→ **GIVEN DATA**
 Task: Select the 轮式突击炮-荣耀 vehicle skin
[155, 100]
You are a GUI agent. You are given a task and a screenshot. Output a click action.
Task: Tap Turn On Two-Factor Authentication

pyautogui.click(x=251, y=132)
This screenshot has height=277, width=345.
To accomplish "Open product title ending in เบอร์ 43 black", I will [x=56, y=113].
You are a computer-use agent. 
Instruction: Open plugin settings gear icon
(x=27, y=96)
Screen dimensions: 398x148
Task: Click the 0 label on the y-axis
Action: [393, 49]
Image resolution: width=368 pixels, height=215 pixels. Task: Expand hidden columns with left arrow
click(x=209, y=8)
==
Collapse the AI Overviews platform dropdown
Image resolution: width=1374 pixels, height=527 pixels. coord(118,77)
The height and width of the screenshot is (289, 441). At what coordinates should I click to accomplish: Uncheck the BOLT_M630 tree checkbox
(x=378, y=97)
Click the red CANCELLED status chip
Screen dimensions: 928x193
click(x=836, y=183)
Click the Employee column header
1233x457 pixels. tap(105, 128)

→ **WORK ORDER**
Beginning at the line with "This screenshot has height=277, width=345." and ending at the line with "You are a computer-use agent.", reproduce each line of the data above exactly, and add no other lines.

→ **YOUR SOLUTION**
This screenshot has height=277, width=345.
To accomplish "Open product title ending in เบอร์ 43 black", I will [x=56, y=113].
You are a computer-use agent. 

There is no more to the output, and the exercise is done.